JSConf: JavaScript, NodeBots & yayQuery

Back in June, I attended JSConf, a three-day JavaScript Conference, where I participated in the Yammer and SpringSource track. JSConf is one of the best JavaScript conferences in the world; every talk was enlightening, every speaker was inspiring, and all the content was exceptional. I can’t even choose a favorite speaker!

Node Bots Team

The highlight of the event was the Bitovi NodeBots event on the second day. The event kicked off at 9:00 AM with an introductory course in NodeBots and how they can help us. Rick Waldron provided examples and connected us to the Johnny-Five Library to get us started.

Even though it was early, and everyone was tired, you could feel the energy and excitement in the room as we all got started. At 9:30, we randomly paired off (I worked with Nina Zakharenko) and began to build our robots. The goal of the session was to build NodeBots that could battle one another in a challenge.

The NodeBots hardware was controlled by JavaScript. Those lacking experience with Arduino or Node were excited – you could see them light up as they learned from their enthused teammates. It’s inspiring to be in a room with experienced, intelligent people who share a common passion. Watching teams morph from tired to energetic, all because of a single collaborative activity, was amazing.

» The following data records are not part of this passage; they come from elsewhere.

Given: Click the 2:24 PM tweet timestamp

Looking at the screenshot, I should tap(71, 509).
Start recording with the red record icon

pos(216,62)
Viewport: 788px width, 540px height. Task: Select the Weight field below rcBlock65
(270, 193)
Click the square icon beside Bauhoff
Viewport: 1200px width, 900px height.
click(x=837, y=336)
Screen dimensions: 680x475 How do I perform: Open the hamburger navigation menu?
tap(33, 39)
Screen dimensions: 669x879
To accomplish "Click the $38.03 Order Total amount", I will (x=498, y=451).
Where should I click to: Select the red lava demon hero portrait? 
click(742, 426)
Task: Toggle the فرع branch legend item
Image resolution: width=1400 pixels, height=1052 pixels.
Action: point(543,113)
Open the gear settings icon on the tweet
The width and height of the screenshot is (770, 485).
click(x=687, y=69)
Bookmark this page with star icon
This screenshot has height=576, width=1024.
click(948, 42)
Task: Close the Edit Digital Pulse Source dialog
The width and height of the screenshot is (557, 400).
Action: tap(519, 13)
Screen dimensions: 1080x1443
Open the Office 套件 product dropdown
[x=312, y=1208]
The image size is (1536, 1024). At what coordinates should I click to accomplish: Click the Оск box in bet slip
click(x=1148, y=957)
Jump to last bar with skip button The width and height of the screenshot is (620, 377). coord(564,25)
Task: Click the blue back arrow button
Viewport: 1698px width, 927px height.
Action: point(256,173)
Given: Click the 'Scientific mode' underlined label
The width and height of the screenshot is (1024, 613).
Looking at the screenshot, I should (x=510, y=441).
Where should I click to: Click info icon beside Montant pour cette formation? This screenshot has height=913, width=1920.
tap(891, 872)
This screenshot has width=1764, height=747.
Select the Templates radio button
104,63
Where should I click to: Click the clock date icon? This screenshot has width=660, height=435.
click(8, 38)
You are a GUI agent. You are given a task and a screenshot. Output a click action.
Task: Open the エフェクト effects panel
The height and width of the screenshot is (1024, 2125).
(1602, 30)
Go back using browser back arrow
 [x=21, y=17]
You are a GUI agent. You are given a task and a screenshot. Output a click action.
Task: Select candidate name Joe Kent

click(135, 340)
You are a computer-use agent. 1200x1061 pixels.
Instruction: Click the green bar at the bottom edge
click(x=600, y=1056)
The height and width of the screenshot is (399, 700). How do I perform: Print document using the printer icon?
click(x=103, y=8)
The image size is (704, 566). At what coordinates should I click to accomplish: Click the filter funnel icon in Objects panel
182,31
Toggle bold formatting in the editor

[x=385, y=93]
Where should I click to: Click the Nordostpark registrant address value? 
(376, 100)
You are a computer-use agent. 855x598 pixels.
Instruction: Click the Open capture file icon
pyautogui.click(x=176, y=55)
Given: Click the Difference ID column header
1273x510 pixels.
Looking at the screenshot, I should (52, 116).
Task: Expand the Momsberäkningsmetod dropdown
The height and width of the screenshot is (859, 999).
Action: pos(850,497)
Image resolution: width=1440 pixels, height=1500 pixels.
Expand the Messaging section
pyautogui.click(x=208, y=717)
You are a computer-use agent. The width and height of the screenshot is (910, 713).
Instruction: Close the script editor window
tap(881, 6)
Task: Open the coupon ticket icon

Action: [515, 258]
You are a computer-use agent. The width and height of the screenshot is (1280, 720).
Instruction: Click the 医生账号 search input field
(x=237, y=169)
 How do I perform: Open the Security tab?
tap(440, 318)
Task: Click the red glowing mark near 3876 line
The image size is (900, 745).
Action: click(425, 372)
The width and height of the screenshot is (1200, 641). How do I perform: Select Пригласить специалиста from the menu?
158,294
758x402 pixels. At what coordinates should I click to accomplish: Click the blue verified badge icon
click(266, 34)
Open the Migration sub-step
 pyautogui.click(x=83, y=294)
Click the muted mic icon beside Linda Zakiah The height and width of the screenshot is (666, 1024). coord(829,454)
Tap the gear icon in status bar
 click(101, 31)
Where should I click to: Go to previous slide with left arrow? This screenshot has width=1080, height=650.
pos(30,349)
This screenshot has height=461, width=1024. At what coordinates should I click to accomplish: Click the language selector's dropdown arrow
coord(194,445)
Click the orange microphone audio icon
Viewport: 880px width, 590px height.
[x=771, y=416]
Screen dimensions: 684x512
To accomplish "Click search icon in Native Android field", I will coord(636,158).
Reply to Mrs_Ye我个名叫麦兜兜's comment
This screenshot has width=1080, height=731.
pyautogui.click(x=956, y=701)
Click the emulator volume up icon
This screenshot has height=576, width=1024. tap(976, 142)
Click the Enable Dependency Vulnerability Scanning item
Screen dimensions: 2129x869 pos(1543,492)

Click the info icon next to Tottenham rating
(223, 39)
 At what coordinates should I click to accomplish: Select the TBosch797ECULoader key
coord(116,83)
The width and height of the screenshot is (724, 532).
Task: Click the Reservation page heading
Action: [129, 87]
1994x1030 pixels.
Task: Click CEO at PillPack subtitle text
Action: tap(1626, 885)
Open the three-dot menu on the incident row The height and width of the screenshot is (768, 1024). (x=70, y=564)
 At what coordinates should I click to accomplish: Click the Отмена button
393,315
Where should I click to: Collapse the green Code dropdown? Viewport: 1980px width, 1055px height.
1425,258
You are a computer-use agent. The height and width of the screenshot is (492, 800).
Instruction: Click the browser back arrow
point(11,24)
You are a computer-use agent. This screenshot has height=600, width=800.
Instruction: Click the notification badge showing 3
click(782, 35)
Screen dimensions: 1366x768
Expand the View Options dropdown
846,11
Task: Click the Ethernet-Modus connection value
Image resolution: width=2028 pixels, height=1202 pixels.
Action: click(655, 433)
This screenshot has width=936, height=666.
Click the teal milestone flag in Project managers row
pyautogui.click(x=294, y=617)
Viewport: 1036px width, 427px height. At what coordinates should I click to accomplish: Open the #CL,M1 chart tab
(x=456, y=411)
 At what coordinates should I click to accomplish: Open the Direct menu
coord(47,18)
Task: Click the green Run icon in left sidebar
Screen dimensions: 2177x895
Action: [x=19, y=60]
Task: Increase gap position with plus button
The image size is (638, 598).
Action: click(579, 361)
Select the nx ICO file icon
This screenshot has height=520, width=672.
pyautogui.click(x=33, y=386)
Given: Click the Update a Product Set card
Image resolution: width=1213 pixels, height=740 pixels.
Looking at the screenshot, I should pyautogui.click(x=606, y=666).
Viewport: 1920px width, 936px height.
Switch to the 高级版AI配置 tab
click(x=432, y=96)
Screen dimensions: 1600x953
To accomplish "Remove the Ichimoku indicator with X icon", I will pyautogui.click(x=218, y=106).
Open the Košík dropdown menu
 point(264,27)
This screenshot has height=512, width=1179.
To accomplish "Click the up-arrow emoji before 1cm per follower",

Arduino was interfaced with JavaScript right from Node, which is significant: while it’s not the first time Arduino and JavaScript have been combined, it is the first time they were combined right from Node. Our team’s robot was the first time Rick Waldron has seen the Johnny-Five Library used to interface two Arduino Boards together. We essentially created a patch for Johnny-Five, getting the library to work with two boards.

We spent most of the day getting our boards working. Even though we ran out of time to make a scoop, which would have  picked up enemy bots, we actually ended up placing third! I’m really proud of our placement – I have never worked with Arduino, and we were competing with experienced teams.

The last day was a review of the two earlier days, with some great surprise guests. Brendon Eich, the creator of JavaScript, dropped by, as did Erich Gamma, one of the Internet’s “founding four,” who walked through a demo of TypeScript. Another surprise visitor was Google’s Paul Irish (a huge name in the JavaScript Community), who gave an incredible and hilarious presentation for yayQuery.


JSConf raised my bar for JavaScript programming. The opportunity to take part in a conference where everyone is sincerely enthused about the topic was phenomenal. While I had to leave early to head to the White House Hackathon, the presentations and the activities I participated in were some of the best I’ve experienced.